Congressional Leaders Push for EHR Stage 3 Delay

On September 28, two Senate committee chairmen submitted a letter to HHS urging administrators to delay final rulemaking for Meaningful Use Stage 3 rules under the Medicare and Medicaid Electronic Health Record Incentive Program.  Sens. Lamar Alexander (R-TN) and John Thune (R-SD) wrote that requirements for Stage 3 of the program should be issued no sooner than January 1, 2017, in order to give the department time to evaluate provider participation in the modified Stage 2 rule.

The letter follows a separate letter sent by 116 members of the House to HHS and the Office of Management and Budget on Monday.  The House letter, led by Reps. Renee Ellmers (R-NC) and Tom Price (R-GA), reiterated the importance of refraining from finalizing Stage 3 until the impact of Stage 2 has been measured.

Congress Passes Spending Bill to Prevent Government Shutdown

On September 30, the House and Senate completed action on a 10-week continuing resolution spending bill (H.R. 719).  The measure maintains the current government funding level from the past year for federal agencies and programs until December 11, 2015.  The stopgap measure buys time for Congress to negotiate on a full-year spending package.  

A lingering issue is disagreement over whether to adjust the spending caps put in place by budget sequestration.  Any changes to sequestration spending caps would impact the level of funding for health care agencies but would not directly address the ongoing two percent sequestration spending cut to Medicare provider payments.  

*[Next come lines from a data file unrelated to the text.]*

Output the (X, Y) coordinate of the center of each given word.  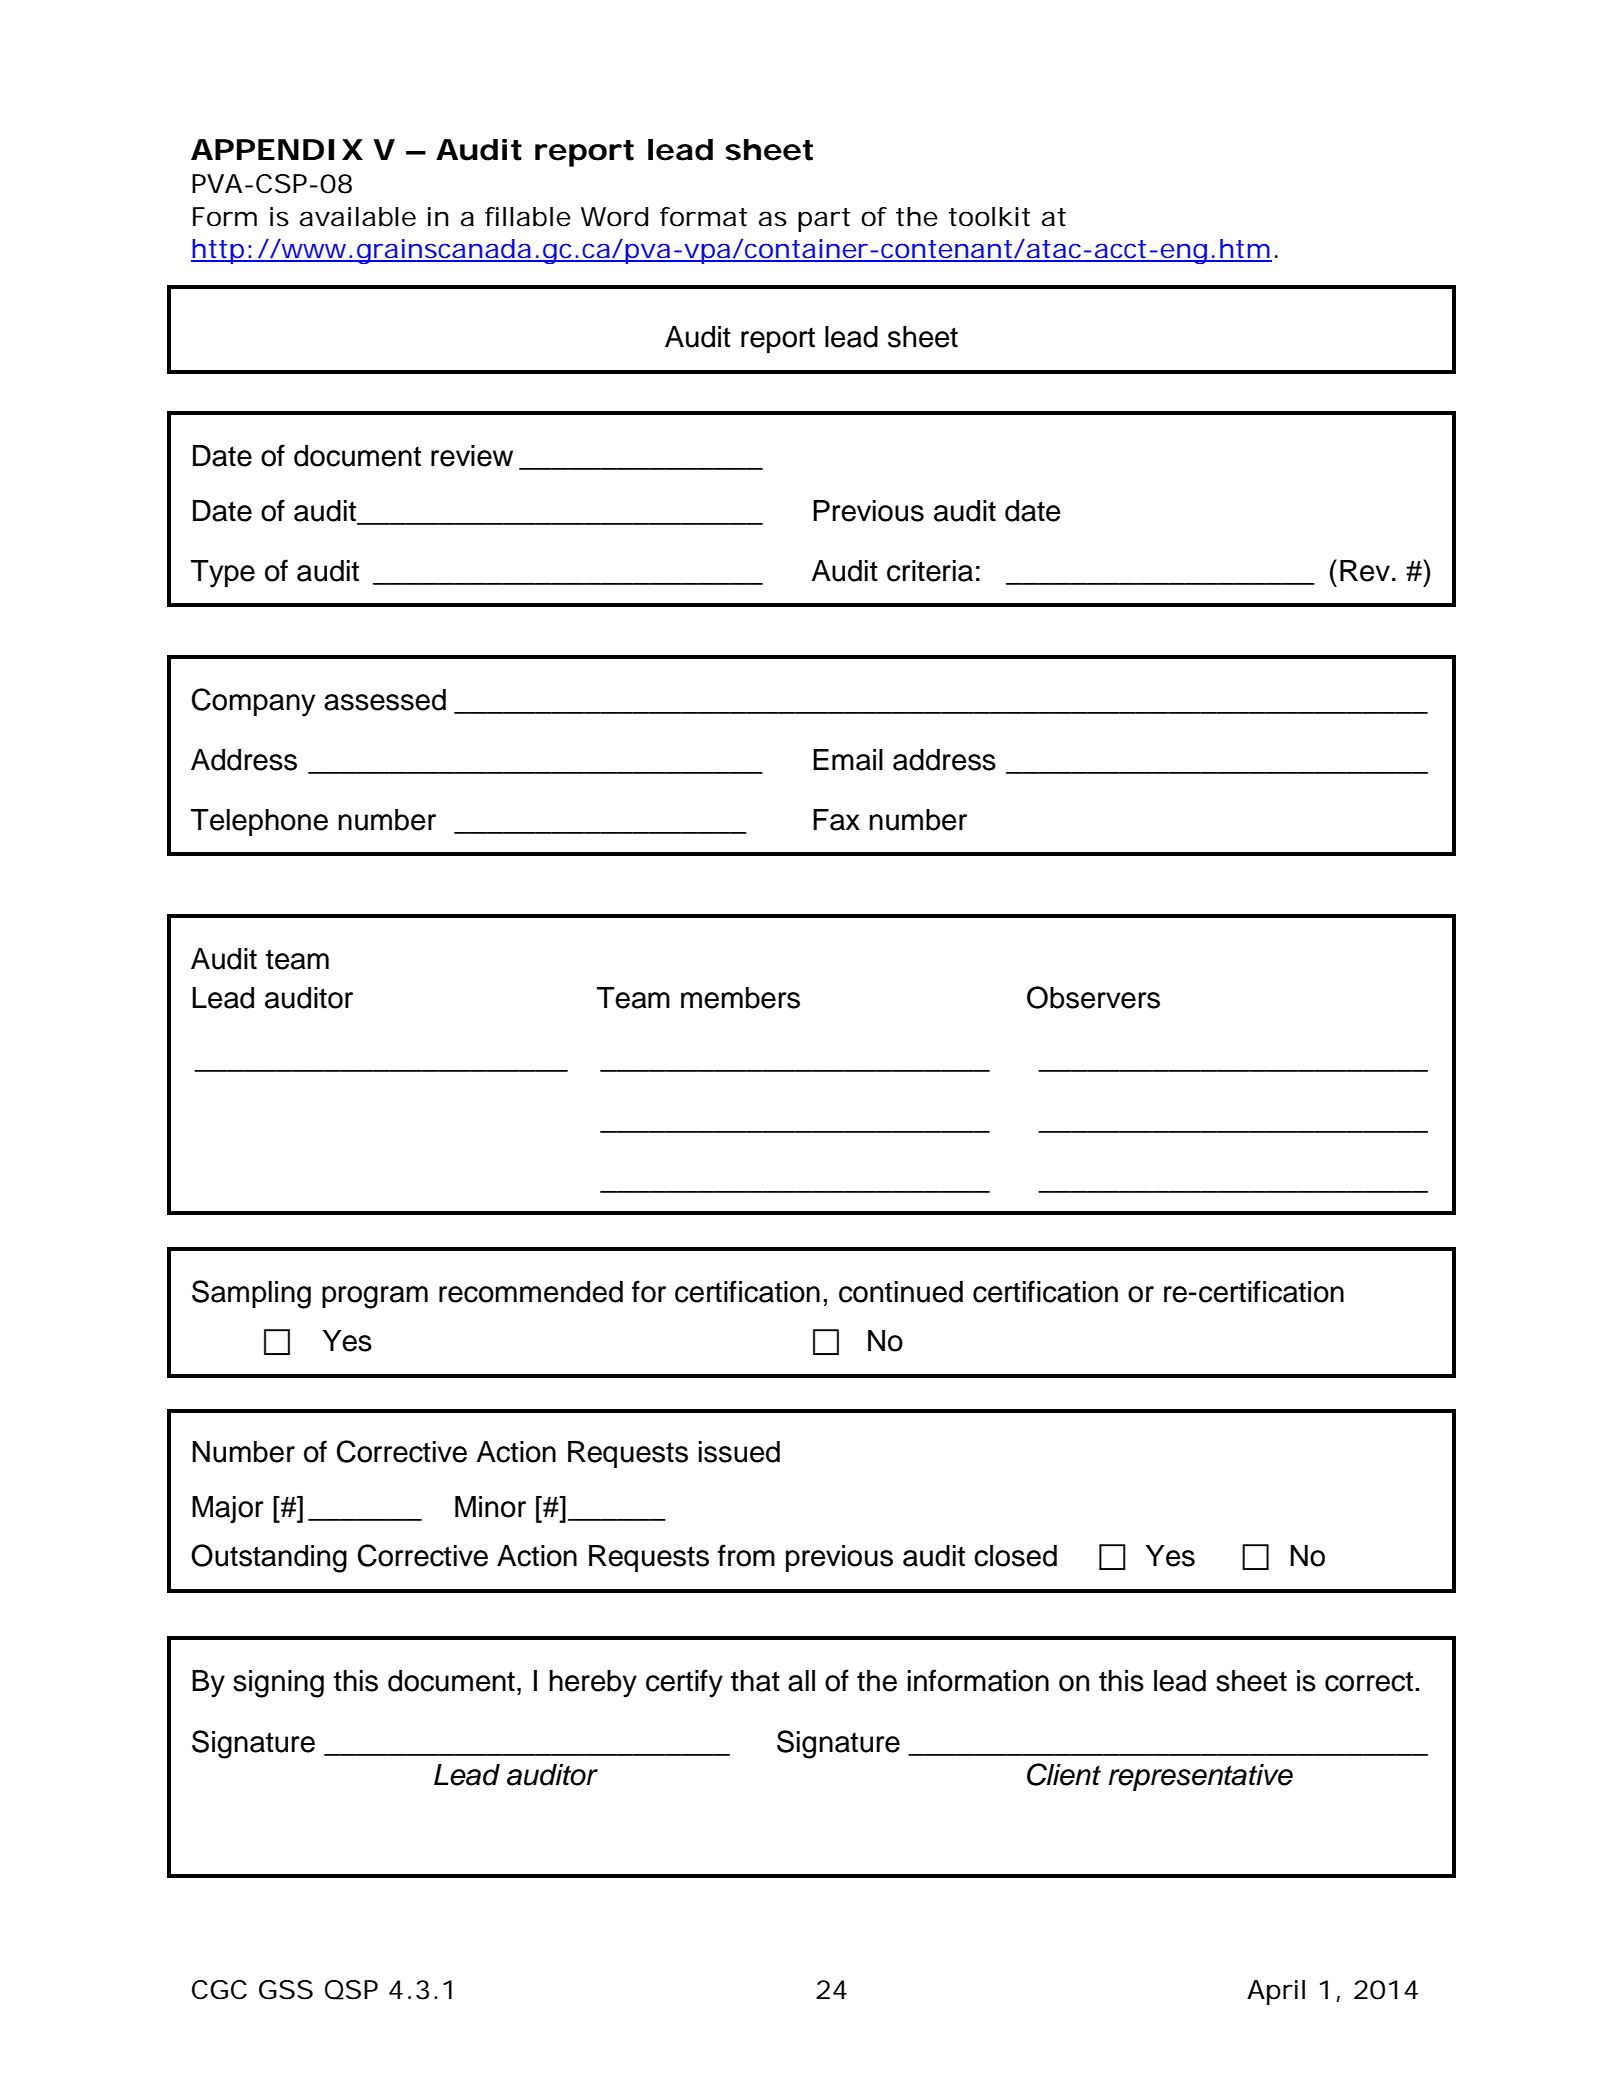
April (1276, 1992)
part (824, 220)
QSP (351, 1990)
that (755, 1681)
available (358, 217)
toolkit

House Committees Approve Reconciliation Language

On September 30, the House Energy and Commerce and Ways and Means Committees approved reconciliation language that, when combined, would repeal the ACA’s individual and employer mandates, the Independent Payment Advisory Board, taxes on medical devices on high-cost employer health plans, the requirement for large companies to auto-enroll their employees in health coverage and block federal funds to Planned Parenthood.  Reconciliation is a budget maneuver that requires only 51 votes to clear the Senate.  Were the measure to pass the Senate, which is highly unlikely, President Obama would certainly veto it.  

Senate Approves Legislation to Extend Medicaid Emergency Psychiatric Demonstration Program

On September 28, the U.S. Senate passed S. 599, a bill that extends for a year the Medicaid Emergency Demonstration Project.  The legislation, which was sponsored by Sens. Ben Cardin (D-MD) and Pat Toomey (R-PA), would allow eligible states to pay certain institutions for mental disease and emergency psychiatric care provided to Medicaid enrollees aged 21 to 64.  If the measure passes the House and is signed into law, the bill would also give HHS discretion to expand the demonstration nationwide and continue it for an additional three years.  It would also require HHS to recommend by April 2019 whether to make the demonstration project permanent. 

Health Care-Related Bills Introduced This Week

Sen. Pat Toomey (R-PA) introduced a bill (S. 2108) that would amend Title XVIII of the Social Security Act to provide for an extension of certain long-term hospital payment rules and the moratorium on the establishment of certain hospitals and facilities.  

Next Week in Congress

The Senate and House return on October 5 and October 6, respectively.  On October 8, House Republicans will hold elections for new leaders in the wake of Speaker Boehner’s sudden announcement that he will resign from Congress on October 30.  The elections, which are closed-door and done through secret ballot, will replace Speaker Boehner and likely select a new leadership team.  The change in leadership shouldn’t substantially change the future of health care-related bills in the House.  

Current Majority Leader Kevin McCarthy (R-CA) is expected to win the speakers gavel, which opens the door for a majority leader election.  Reps. Tom Price, M.D. (R-GA) and Steve Scalise (R-LA), who is the current majority whip (the number three position in the House), are vying for the majority leader position.